Mic-stands wrapped in flowers stood patiently waiting on the stage in a nod to The Smiths, before the band shook them as they opened with ‘Mene’, Brand New’s first recording in five years. Taking the lyrics ‘we don’t feel anything’ as our own before progressing into ‘Sink’ as if working back through their discography. In a raw instant the crowd was exposed and swept together into a close moment that could only be embraced in a venue like this. ‘Gasoline’ then followed the same fervent route, the distorted end constructed the quieter moments into ‘Millstone’.

For everyone in the room there is a track or an album that has pulled them through something or become a soundtrack to a period in their life. ‘The Devil And God Are Raging Inside Me’ illustrates something to me and that is what is so perfect about this set, to everyone in the crowd there was a meaning. But the moment that Brand New continued with ‘You Won’t Know’ is one that as fans we could share.

‘Sic Transit Gloria… Gloria Fades’ erupted into ‘Deja Entendu’, these favourite songs that still generate the same responsive passion that we all felt the first time we heard them more than a decade ago. Tracks that now stir emotional drunk sing-alongs at club nights and never fail to draw a crowd. ‘I Will Play My Game Beneath The Spin Light’ and ‘Okay I Believe You, But My Tommy Gun Don’t’ fittingly continued the teenage angst choir that had taken over the crowd with:

The kind of song that makes people glad to be where they are, with whomever they’re there with.’

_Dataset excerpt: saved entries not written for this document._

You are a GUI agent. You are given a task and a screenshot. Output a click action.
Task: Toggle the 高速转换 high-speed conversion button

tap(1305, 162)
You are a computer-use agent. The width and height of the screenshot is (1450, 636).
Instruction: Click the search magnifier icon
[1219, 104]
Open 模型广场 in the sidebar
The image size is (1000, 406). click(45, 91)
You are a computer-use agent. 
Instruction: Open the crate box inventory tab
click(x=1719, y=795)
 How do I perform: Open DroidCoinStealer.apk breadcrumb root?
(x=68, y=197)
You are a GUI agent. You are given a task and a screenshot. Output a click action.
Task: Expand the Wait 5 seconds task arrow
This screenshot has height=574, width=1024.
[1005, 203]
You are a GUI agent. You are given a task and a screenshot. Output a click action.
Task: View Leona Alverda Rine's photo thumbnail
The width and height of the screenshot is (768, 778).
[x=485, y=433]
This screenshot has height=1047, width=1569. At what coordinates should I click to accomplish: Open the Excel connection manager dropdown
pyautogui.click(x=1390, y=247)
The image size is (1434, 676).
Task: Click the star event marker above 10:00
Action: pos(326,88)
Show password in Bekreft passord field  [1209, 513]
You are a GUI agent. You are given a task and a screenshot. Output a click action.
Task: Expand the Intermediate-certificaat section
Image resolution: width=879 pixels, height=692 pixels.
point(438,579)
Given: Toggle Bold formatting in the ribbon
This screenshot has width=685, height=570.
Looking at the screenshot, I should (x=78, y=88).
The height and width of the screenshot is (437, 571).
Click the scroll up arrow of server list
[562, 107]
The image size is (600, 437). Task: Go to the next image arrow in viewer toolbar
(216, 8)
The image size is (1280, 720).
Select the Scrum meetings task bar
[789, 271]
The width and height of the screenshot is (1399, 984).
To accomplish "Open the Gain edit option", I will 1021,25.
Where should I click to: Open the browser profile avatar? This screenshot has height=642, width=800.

Brand New persistently deliver incomparable shows, no matter where they play. With such a tight discography it is impossible to find a set list that doesn’t ensue an ardent atmosphere between the band and crowd. We were treated to an incredible full band version of ‘Brothers’ or ‘Untitled 03’ which is something I had never witnessed live before. Hearing a tracks like live for the first time really enhanced the night, making it stand out against all the other live shows I have been to.

‘Jesus Christ’ marks the final track to be performed by the entire band, winding down from an impassioned and perfect set, filled with everything that gets missed in a recording studio. Stirring every sentiment of nostalgia and of being in the moment.

Closing the show saw Jesse Lacey take the stage and lay every emotion out there for ‘Soco Amaretto Lime’. Usually at this moment the audience take the track for themselves,but in this close-knit venue Lacey clutched onto his words in an emotive and pained repetition with altered lyrics and a room silent in awe.